[WHAT THIS TASK INVOLVES] How many of the lines below contain the word "agent"? Only the number is wanted.

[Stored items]
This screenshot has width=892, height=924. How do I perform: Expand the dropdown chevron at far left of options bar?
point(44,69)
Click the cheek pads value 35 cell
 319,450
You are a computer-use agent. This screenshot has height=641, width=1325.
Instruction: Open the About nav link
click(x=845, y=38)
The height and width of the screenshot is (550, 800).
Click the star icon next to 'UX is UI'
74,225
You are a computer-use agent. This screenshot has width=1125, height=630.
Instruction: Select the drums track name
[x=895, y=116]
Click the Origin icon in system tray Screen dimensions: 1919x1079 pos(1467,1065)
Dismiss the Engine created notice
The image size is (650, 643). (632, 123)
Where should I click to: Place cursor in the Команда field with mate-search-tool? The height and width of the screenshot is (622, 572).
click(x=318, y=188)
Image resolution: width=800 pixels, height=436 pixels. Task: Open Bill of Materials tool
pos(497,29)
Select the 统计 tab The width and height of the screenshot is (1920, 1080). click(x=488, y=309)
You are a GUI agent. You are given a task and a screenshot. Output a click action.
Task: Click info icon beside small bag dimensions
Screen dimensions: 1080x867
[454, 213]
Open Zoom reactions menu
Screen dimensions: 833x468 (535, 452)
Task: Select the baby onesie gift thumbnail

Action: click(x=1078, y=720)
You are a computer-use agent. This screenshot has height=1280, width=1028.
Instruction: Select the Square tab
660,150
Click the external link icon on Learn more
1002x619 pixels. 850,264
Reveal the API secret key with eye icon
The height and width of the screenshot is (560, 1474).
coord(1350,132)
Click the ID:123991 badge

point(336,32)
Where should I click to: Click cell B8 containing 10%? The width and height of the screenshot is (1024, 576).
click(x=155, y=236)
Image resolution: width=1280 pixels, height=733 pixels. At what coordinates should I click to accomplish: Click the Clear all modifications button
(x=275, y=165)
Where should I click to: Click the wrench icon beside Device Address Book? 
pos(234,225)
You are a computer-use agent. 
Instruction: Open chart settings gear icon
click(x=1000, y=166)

[OUTPUT BELOW] 5